**DIRECTIONS**. Going through the listing below, tally the lines that contain the word "computer" and give only that figure.

**INPUT MATERIAL**.
————————
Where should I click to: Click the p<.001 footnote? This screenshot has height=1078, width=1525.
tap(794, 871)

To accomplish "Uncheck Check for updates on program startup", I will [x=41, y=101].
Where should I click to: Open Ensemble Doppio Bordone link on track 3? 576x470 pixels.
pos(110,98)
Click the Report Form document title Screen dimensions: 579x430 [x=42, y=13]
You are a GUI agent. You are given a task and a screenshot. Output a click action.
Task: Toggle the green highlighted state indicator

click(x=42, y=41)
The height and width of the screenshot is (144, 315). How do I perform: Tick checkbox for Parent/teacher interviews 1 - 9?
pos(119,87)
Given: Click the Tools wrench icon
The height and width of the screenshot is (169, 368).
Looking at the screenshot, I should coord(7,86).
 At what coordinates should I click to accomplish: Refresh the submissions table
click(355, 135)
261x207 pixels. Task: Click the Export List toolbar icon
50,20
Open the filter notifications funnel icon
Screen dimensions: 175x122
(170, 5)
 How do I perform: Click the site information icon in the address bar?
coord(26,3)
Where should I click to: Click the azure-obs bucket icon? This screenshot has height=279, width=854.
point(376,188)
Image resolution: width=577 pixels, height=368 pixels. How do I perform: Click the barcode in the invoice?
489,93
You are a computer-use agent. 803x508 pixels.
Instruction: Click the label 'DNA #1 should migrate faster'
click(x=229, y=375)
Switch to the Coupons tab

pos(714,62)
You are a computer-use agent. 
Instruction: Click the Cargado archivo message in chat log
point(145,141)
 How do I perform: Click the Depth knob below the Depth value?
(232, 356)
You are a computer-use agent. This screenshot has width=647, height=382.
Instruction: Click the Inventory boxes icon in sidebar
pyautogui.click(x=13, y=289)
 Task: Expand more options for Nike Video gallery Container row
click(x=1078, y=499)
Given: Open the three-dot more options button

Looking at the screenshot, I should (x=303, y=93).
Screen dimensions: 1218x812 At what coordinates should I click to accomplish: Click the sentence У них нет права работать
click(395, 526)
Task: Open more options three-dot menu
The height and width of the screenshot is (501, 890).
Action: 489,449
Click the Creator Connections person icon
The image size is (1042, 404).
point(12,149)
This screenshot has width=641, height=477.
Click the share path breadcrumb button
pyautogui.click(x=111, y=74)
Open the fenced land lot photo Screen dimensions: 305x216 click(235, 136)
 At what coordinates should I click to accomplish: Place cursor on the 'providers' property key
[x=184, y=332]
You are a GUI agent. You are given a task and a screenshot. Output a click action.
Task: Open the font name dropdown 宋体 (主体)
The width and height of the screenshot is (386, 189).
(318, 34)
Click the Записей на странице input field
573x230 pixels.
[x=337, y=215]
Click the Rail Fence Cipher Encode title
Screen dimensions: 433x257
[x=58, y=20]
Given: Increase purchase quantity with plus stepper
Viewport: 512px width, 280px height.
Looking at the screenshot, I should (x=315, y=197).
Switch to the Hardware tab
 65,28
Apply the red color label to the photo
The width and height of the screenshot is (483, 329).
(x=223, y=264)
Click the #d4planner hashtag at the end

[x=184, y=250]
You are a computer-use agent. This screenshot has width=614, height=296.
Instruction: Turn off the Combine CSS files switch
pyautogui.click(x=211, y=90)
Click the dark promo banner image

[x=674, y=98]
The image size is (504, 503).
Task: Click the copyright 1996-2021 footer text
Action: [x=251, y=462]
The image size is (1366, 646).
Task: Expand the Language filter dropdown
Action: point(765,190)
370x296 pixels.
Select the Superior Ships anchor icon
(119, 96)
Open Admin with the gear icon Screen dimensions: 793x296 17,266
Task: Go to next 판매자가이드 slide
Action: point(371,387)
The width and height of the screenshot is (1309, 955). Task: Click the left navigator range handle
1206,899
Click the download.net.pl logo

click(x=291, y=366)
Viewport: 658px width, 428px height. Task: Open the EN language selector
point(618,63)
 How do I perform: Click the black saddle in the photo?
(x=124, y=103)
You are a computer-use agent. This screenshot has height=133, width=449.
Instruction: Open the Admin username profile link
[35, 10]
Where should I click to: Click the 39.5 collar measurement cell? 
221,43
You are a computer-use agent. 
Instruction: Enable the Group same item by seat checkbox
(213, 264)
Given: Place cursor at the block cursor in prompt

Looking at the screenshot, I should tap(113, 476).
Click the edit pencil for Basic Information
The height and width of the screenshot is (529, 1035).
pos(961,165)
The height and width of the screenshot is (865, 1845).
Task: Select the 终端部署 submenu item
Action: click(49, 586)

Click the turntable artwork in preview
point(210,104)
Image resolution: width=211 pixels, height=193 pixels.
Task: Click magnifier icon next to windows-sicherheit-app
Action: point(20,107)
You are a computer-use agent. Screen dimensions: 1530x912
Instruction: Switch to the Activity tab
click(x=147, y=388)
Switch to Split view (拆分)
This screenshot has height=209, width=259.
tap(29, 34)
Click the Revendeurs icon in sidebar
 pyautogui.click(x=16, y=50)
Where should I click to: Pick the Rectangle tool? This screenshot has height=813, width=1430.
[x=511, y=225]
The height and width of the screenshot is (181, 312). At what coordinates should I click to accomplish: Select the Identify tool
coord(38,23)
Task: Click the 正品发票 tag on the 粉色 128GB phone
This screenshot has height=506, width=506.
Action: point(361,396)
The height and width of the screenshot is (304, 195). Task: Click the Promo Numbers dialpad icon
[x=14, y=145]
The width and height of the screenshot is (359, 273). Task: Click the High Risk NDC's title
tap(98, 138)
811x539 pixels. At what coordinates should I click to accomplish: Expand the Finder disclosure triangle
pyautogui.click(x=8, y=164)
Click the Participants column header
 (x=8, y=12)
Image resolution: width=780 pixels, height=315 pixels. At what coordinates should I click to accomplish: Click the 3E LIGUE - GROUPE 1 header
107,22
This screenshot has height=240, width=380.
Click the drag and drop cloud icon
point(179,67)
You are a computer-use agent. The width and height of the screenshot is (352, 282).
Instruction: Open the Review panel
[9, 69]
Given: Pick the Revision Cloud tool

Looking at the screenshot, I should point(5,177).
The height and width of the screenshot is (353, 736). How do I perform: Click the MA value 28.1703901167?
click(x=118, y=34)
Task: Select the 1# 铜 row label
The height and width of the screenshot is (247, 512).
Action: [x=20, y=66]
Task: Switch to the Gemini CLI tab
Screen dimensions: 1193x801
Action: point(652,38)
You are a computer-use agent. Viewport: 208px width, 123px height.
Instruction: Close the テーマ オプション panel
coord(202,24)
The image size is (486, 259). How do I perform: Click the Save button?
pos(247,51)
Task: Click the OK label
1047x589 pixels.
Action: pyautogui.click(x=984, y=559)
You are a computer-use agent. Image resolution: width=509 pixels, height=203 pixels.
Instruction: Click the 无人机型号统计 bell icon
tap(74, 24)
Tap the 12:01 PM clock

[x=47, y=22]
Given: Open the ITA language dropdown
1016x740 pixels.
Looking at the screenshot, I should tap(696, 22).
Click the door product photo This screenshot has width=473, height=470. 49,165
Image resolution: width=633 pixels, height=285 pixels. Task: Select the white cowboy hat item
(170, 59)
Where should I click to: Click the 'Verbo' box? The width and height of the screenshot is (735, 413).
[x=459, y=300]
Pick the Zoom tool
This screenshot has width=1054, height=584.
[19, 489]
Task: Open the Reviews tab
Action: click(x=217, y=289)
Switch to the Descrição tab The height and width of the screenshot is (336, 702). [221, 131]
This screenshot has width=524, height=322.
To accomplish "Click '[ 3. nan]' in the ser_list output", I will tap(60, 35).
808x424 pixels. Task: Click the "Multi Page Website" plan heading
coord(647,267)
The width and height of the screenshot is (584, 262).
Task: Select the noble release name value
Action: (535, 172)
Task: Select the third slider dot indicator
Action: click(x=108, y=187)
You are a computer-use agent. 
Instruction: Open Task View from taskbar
————————
**RESPONSE AREA**. 11